A rischio 600mila lavoratori

Quanti sono i lavoratori che rischiano il posto senza la proroga del blocco? A quantificare l'impatto è Unimpresa, secondo cui sarebbero 600mila i posti di lavoro a poter saltare.Il pacchetto dedicato al lavoro contenuto nel decreto sostegni bis, infatti, introduce solo una serie di misure di stampo assistenzialistico e politiche passive che non metteranno le imprese italiane nelle condizioni di poter promuovere e sostenere l'occupazione. L'unica agevolazione concreta riguarda lo sgravio contributivo, ma tale intervento consente di coprire solo il 10% del costo del lavoro a carico di un'azienda. E' quanto denuncia il Centro studi di Unimpresa, che ha analizzato il testo del decreto sostegni bis approvato giovedì scorso dal consiglio dei ministri e non ancora pubblicato definitivamente sulla Gazzetta ufficiale.

«Così non si riparte» ha commentato il consigliere nazionale di Unimpresa, Giovanni Assi «le norme contenute del decreto sostegni bis in materia di lavoro, ancora una volta nel solco dei precedenti decreti fin qui adottati anche dal governo Conte, rappresentano pressoché esclusivamente un provvedimento di ''politiche passive''. Si tratta di misure che neanche minimamente contribuiscono a rilanciare ed incentivare le imprese e, conseguentemente, a promuovere il lavoro. La diminuzione dell'occupazione è la vera piaga di questa pandemia con 945.000 posti di lavoro persi e altri 300/600.000 pronti a evaporare allo spirare del blocco dei licenziamenti che con un colpo di spugna all'ultimo istante è stato riproposto».

«Tutte le risorse di questo decreto» insiste Assi «sono destinate a finanziare politiche assistenzialistiche che, per quanto necessarie e importanti per sostenere i lavoratori e le loro famiglie, se lasciate 'sole', non serviranno a restituire a queste persone un futuro basato sulla ripartenza delle loro imprese: ne consegue che, esauriti questi ultimi piccoli aiuti, il problema si ripresenterà più forte di prima. E non si può neanche pallidamente pensare che con il contratto di rioccupazione un'azienda assuma a tempo indeterminato un lavoratore solo perché beneficia di sei mesi di sgravio contributivo, poiché tale agevolazione non copre neanche il 10% del costo del lavoro annuo» osserva ancora il consigliere nazionale di Unimpresa.

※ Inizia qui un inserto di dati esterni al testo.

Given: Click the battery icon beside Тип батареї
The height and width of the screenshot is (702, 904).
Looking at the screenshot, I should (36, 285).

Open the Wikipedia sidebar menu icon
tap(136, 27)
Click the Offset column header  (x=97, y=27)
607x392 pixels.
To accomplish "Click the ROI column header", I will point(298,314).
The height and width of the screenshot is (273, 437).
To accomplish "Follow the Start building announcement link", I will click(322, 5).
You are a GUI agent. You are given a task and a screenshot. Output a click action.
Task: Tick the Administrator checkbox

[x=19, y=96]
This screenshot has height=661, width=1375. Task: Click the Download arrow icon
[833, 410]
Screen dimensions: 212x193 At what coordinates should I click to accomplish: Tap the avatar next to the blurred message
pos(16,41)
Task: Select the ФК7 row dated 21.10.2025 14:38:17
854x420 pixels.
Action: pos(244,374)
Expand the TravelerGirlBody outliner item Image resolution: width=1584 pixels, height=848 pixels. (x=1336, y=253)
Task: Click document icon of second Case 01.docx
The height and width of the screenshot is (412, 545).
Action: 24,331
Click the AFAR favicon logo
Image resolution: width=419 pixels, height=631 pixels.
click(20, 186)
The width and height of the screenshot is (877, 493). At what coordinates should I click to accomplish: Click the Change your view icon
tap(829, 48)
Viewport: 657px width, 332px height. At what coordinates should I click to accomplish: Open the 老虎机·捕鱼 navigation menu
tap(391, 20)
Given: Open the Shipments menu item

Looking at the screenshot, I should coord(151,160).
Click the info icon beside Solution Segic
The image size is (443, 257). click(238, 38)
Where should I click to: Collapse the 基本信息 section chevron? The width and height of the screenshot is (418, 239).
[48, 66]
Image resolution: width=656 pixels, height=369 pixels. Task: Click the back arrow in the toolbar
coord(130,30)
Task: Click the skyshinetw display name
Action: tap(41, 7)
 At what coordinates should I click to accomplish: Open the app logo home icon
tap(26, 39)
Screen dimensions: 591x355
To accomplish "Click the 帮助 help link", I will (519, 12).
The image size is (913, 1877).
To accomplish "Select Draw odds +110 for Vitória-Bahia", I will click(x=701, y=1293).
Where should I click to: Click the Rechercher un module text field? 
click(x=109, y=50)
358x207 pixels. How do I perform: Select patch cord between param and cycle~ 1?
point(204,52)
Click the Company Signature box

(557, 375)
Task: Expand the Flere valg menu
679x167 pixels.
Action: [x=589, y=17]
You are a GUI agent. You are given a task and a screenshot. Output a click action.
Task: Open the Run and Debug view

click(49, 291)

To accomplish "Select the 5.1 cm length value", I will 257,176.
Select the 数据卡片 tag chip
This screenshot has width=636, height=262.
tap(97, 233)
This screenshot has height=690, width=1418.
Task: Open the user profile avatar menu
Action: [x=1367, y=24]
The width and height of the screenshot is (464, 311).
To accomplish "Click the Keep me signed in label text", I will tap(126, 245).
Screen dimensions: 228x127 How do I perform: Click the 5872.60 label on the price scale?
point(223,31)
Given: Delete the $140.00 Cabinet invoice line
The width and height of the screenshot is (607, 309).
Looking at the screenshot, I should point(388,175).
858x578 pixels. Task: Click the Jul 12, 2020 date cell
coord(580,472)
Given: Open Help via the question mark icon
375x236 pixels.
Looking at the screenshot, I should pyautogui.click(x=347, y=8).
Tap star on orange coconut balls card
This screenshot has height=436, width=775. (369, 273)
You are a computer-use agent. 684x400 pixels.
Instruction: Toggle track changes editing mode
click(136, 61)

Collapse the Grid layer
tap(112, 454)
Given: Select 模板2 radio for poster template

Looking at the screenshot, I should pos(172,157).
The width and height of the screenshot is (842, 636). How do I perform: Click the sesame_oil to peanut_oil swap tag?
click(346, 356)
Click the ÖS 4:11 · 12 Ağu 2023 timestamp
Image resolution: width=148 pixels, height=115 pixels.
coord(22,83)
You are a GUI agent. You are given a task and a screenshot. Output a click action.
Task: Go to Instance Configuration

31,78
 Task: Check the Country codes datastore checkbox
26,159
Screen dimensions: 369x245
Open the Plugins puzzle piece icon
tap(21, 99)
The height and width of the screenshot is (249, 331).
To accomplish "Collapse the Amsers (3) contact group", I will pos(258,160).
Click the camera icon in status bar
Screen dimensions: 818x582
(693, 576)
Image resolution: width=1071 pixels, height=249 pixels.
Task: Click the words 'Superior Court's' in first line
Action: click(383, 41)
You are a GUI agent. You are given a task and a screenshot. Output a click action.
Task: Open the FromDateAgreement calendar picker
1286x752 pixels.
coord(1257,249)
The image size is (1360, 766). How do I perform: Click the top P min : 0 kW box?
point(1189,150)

«Servivano, e adesso ancora di più, servono, misure forti e concrete di vero sostegno all'occupazione. Servono - dice ancora - politiche attive forti per il rilancio delle nostre imprese, misure capaci di premiare le aziende che non licenziano e ancora di più quelle che assumono magari reintroducendo nel mercato del lavoro quei lavoratori espulsi da settori più in crisi. Nel decreto, tuttavia, non vi è nulla di tutto questo. Perché continuare a spendere soldi pubblici per pagare casse integrazioni in aziende ahimè ormai al capolinea e che licenzieranno all'alba del primo giorno utile dopo il divieto di licenziamento piuttosto che investire quelle risorse per le aziende che, tra mille difficoltà, continuano a investire dando loro sgravi contributivi e abbassando il costo del lavoro? Le aziende- conclude - e i loro lavoratori attendevano ben altro, ci si auspica adesso la tanto richiesta riforma del lavoro».